4 - Dos trabalhos parlamentares conducentes à aprovação da Lei n.º 103/88, e ponderando a declaração vinda de citar, poder-se-á concluir que foi escopo de tal aprovação a igualização dos vencimentos dos professores profissionalizados do ensino primário habilitados com o curso especial reportado no Decreto-Lei n.º 111/76 e dos ex-regentes escolares, mesmo que não profissionalizados ou já desligados do serviço por efeitos de aposentação, aos vencimentos dos professores habilitados com o curso das escolas de magistério primário, uma vez que foi entendido que, sendo os dois primeiros e os últimos detentores dos mesmos direitos e deveres, não se justificava a percepção de diferentes remunerações, o que, a subsistir, representaria uma discriminação não reconhecida ou legitimada pela Constituição.

4.1 - É certo que não se apresenta líquido o âmbito de aplicação do artigo 2.º da Lei n.º 103/88.

INSTRUÇÕES A SEGUIR: De acordo com o texto da página, com que curso estavam habilitados os professores a cujos vencimentos se pretendeu igualar os dos restantes?

MATERIAL FORNECIDO:
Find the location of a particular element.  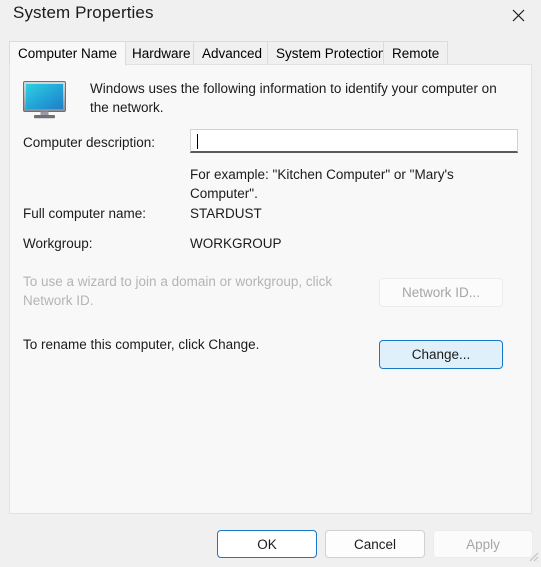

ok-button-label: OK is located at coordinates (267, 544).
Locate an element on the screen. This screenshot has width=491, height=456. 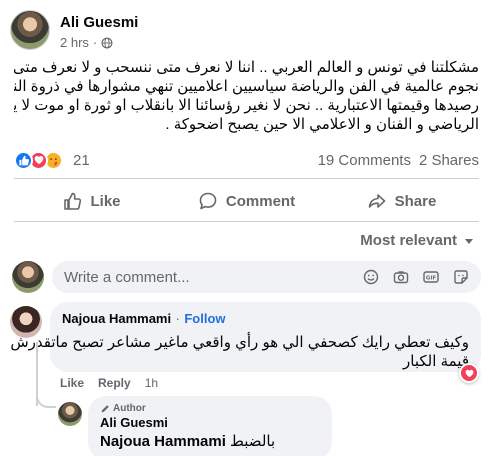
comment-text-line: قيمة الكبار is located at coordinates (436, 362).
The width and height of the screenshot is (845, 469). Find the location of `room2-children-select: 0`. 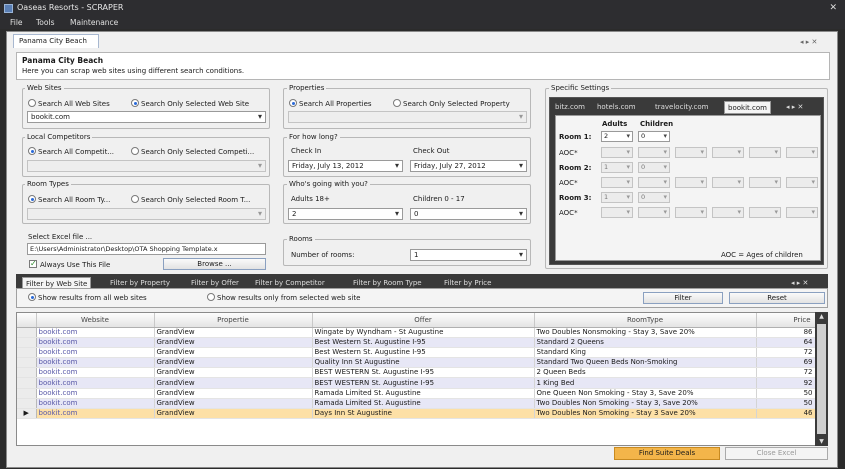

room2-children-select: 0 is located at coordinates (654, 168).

...

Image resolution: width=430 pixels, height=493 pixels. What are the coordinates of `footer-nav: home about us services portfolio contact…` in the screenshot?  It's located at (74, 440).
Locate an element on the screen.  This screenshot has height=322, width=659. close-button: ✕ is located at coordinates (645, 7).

RESOLUÇÃO DA TAREFA: Com o curso das escolas de magistério primário.